Stored data
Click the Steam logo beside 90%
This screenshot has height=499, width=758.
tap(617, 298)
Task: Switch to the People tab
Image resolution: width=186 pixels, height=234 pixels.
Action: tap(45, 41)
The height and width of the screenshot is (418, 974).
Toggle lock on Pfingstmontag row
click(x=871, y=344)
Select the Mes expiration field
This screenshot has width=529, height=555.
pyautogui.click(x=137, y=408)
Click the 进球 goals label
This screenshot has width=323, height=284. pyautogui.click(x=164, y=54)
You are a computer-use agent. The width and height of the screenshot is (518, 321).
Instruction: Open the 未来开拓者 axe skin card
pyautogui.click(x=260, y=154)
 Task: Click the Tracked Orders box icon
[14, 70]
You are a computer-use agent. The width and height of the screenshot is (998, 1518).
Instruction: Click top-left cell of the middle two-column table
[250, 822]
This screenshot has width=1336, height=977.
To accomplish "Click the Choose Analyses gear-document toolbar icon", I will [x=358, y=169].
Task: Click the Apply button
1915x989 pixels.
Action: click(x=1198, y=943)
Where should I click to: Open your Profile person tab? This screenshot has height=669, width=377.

EXERCISE DETAILS >> Set aside each line above that includes the string "computer" and report it.

SOLUTION TO THIS TASK >>
You are a computer-use agent. The width and height of the screenshot is (518, 321).
You are a computer-use agent. The width and height of the screenshot is (998, 1518).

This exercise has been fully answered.